> [What needs to be done]:
Within the records below is a range that opens at the line with "You are a GUI" and closes at the line with "The image size is (752, 455).". Return that range word for word, both ends included, and only that range.

> [Information given]:

***

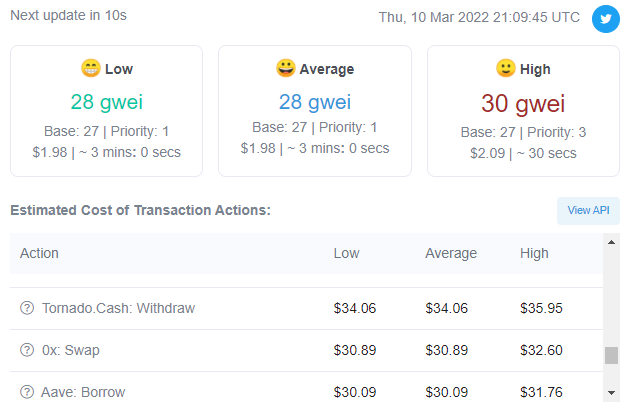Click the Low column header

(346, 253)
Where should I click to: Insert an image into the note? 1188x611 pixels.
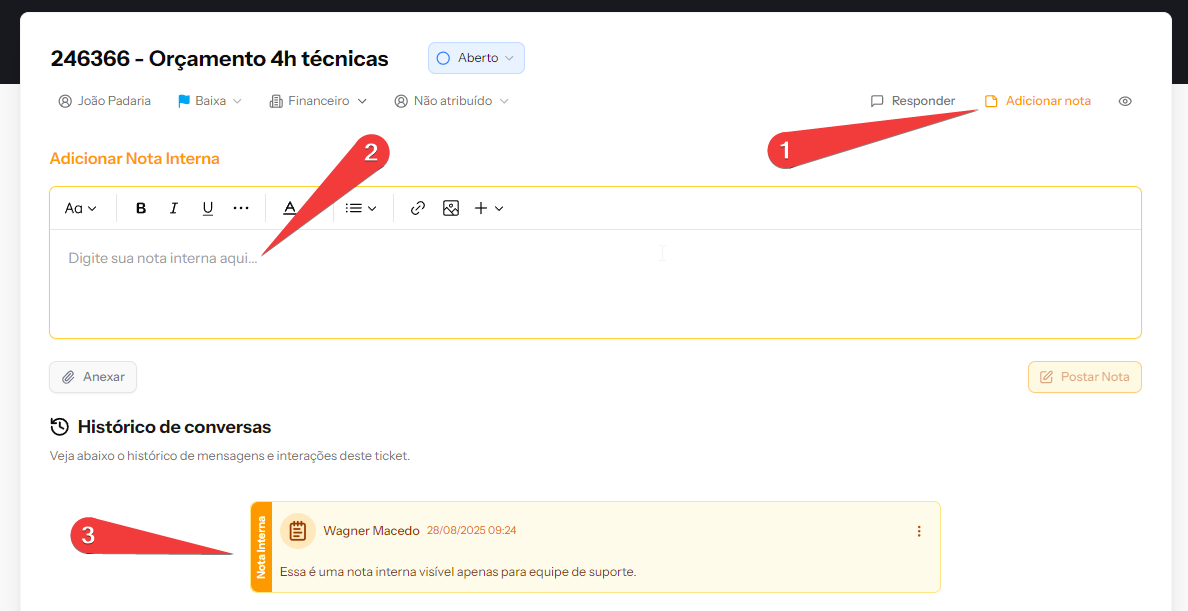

***

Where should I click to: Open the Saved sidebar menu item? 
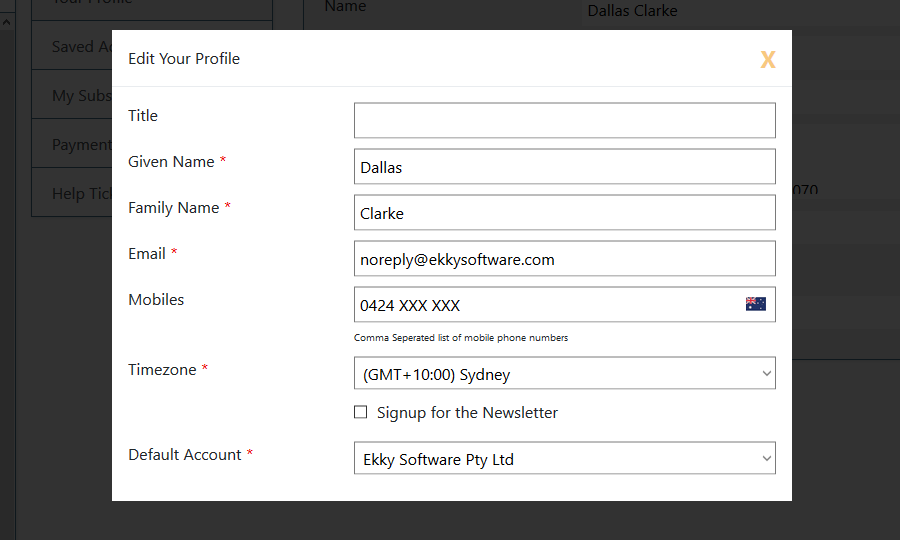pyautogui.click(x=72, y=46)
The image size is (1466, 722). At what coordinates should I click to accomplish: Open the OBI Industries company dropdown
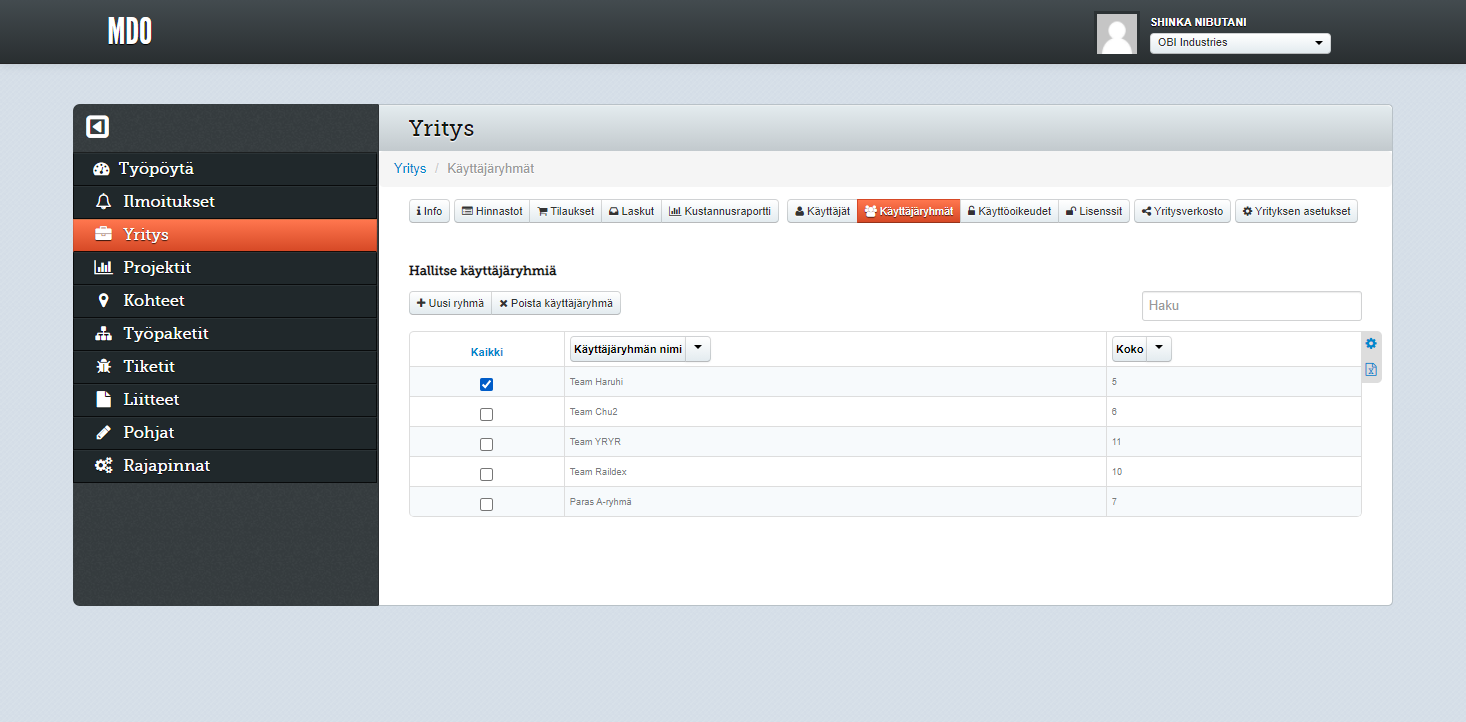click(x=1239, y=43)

***

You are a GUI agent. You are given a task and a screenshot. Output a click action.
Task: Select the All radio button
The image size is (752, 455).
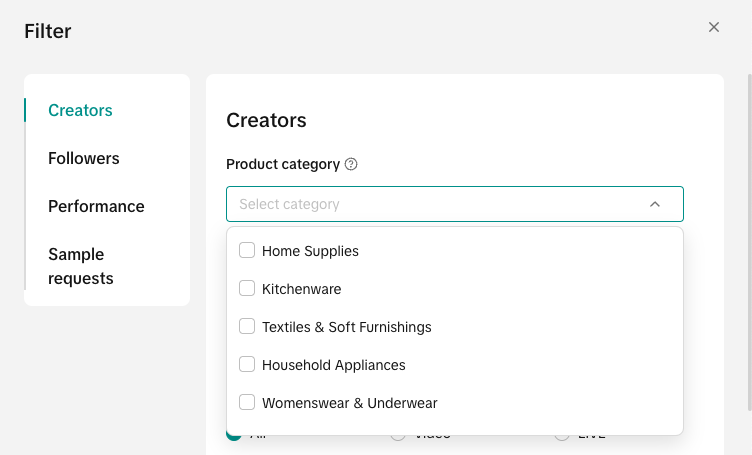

***

> [The completed task]:
You are a GUI agent. You are given a task and a screenshot. Output a click action.
Task: Select the All radio button
The image size is (752, 455).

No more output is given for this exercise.